Continued adoption of technology will help the industry to grow
With the world economy still “uncertain”, the National Association of Software and Service Companies (Nasscom), on Tuesday, said that the fundamentals of the industry remained strong, although there was a need to monitor its performance over the next two quarters.
“We will watch the next two quarters before revising any forecast as the global economic environment is uncertain. The fundamentals of our industry, however, are very strong,” said Som Mittal, President of Nasscom.
He was addressing reporters on the sidelines of “Surge 2012”, a one-day seminar organised by Nasscom.
Last year, the IT industry created 200,000 net jobs. However this year, Mittal said, it would only create 160,000 to 180,000 jobs – an indication of the economic slowdown.

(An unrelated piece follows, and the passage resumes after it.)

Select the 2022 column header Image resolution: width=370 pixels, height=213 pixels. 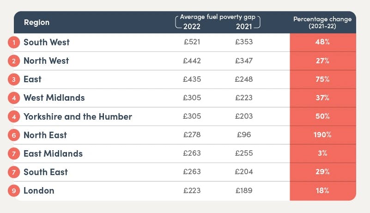click(x=192, y=26)
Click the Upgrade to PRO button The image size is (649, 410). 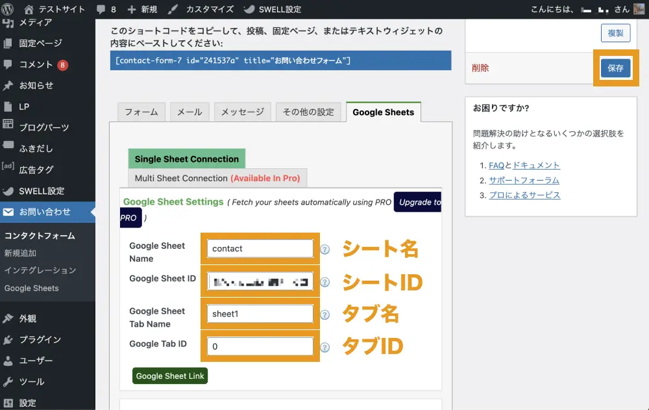pyautogui.click(x=419, y=203)
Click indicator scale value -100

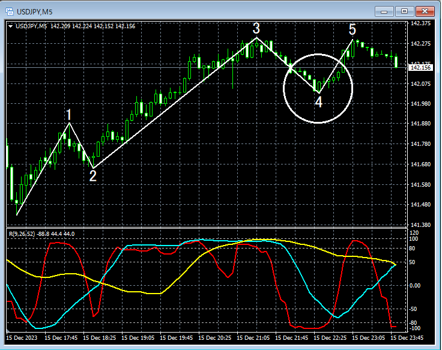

When asked about IT companies making a foray into new countries, Mittal, whose term was extended till early 2014 on Monday, said that natural growth was slowly picking up in Europe, Middle East and Latin America.
“Newer geographies such as Latin America are important for short-term opportunities, but in the long-term, we have to expand into areas where the need will be higher,” he said. With “leveraging IT for growth” as the centrepiece of discussion, the conference had panel discussions that were aimed at helping small and medium businesses thrive in today’s economy. In his welcome address, Krishnakumar Natarajan, Vice-Chairman, Nasscom, said that increased usage of technology would help the industry grow. “Continued adoption of different forms of technology such as mobile assistance for business is something will help us.
Upgrading unique services and improving their quality will foster growth of the Indian IT sector,” Mr. Natarajan said. According to research firm McKinsey, the Indian IT industry is likely to grow nearly three times to reach $300 billion by 2020.
“Tell me any one industry which has grown so sharply in the last fifteen years, very few industries have such large headroom to grow,” Mr. Natarajan said.